Moisture Management In Walls

I've had the pleasure of hearing Maria Spinu teach twice now and it has been a treat. She's a building scientist originally from Romania; and although her material is technical it is fascinating and oh so important to the composition of buildings.

The presentations I heard were particularly focused on the passage of water (liquid and gaseous) through walls, though both looked at different aspects of the problem. This was partly because one presentation took place in Colorado Springs and the other in Houston and as we know these are quite different sorts of climates - one dry and the other hot and humid.

By far the largest percentage of water has the potential to come through a wall as liquid rain. The solutions to this are not on a microscopic level and are generally understood in the building industry: keep water flowing down and away from the building. Tuck flashing in from underneath so that no liquid pools behind it, slope window sills down towards the outside of the wall, fill in gaps between building materials. Maria categorized liquid water infiltration as caused by gravity, capillary action, or rain driven.

The remaining water that will make it through a wall is vapor. And 98% of this vapor is driven in or out quickly by pressure differences. The remaining 2% happens more slowly due to the balancing of humidity differences and is called "Water Vapor Diffusion." Water driven by pressure through barriers is called "Air Transported Moisture."

Why is any of this a problem? In Colorado we worry less about mold and rot than many other parts of the United States do, but less carefully formulated walls can still cause water to accumulate in a dry climate. If the inside of a house has moister and warmer air than the outside, than the water vapor will be sucked through the walls outside to balance pressure and moisture differences. Short of making a vacuum-sealed chamber there is no getting around this: water vapor travels through many building materials. And as it is drawn from the warm inside toward the cold outside, the water vapor will cool and turn into liquid water. At this point it will either need to drain or evaporate again to escape. Usually this happens somewhere inside the wall.

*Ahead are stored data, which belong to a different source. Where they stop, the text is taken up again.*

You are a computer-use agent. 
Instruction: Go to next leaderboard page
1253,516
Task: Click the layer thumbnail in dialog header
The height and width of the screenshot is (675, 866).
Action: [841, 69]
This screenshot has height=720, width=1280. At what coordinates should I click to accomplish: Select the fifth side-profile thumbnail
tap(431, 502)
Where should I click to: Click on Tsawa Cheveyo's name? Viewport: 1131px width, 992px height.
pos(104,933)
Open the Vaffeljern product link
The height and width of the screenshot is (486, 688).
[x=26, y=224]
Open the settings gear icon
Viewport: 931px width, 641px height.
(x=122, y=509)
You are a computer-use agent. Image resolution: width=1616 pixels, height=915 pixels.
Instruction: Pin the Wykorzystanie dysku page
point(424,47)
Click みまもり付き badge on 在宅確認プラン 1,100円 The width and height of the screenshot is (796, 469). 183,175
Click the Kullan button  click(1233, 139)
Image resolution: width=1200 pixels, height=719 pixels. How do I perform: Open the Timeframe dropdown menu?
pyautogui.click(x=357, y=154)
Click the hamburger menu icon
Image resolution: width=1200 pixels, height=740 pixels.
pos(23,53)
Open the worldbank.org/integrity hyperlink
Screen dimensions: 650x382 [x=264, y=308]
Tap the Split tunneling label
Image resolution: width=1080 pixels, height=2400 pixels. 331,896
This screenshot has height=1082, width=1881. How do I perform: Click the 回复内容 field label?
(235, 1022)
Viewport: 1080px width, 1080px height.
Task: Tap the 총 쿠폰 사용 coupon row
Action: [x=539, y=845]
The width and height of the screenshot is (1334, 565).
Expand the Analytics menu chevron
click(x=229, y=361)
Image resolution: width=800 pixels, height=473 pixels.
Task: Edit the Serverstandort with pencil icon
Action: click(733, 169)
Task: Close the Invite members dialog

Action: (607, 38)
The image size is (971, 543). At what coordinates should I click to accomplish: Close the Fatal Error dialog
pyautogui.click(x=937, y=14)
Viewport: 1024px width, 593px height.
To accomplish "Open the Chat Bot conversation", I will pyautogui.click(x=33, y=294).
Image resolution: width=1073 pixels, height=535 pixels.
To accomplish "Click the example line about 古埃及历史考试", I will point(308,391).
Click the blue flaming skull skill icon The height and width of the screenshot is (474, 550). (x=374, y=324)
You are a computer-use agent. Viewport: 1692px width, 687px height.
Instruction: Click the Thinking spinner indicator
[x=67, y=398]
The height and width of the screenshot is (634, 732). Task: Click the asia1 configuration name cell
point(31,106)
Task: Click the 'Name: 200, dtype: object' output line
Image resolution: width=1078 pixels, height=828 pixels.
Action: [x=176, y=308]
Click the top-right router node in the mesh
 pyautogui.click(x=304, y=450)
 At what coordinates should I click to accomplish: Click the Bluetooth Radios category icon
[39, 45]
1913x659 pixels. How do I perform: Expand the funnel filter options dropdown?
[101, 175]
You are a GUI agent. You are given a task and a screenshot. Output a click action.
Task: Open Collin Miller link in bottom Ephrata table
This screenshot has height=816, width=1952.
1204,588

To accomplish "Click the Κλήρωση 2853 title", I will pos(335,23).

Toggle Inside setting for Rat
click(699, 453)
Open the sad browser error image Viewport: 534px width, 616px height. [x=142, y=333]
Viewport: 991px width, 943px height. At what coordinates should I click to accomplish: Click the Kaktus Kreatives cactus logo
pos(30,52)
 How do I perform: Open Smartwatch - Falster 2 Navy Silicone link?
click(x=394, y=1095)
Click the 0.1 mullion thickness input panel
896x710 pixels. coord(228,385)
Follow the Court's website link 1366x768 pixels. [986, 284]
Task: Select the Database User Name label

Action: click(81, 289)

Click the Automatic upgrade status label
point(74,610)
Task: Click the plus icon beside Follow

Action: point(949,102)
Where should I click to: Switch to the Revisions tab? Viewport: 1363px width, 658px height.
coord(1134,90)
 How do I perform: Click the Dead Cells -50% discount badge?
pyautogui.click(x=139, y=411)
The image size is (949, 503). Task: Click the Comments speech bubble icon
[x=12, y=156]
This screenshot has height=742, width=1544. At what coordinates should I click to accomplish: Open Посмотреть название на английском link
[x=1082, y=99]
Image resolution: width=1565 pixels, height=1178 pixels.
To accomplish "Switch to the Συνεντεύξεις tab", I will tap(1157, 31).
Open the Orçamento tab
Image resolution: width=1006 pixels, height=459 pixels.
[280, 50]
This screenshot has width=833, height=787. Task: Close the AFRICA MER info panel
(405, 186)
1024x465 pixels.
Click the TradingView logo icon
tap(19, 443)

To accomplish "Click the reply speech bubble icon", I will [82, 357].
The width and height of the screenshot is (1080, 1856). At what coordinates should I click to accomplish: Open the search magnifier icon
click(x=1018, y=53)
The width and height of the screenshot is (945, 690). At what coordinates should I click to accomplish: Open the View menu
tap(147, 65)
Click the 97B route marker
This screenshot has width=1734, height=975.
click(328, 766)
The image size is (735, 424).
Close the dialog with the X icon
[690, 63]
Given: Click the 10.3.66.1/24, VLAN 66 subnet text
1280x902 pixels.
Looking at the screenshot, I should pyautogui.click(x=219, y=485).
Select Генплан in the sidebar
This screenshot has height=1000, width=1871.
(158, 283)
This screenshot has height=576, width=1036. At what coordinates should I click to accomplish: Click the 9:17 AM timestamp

In climates where the outside is always warmer than inside (air-conditioned buildings in South Florida) or vice versa (heated buildings in much of Canada) it is good to control where this water vapor changes to liquid by putting a layer in the wall that the vapor can't pass through. The liquid will collect on the side of this layer and of course drainage should be provided down through the wall.

But in "mixed" climates (most of the United States) where some of the year is hot and some cold putting in a layer like this will cause trouble. Either side could become a dewpoint (where water changes form) and providing adequate drainage on both sides is nearly impossible. Also, a vapor barrier will prevent liquid from re-evaporating and diffusing towards the drier side of the wall. Maria states that this that it is better to make sure that the entire wall is permeable so that this can happen. The wall can dry itself out. Something to watch out for: a number of building materials can act as unintentional vapor barriers and keep condensation in the wall.

Thanks Maria! Knowing how building science works helps us to build a better house.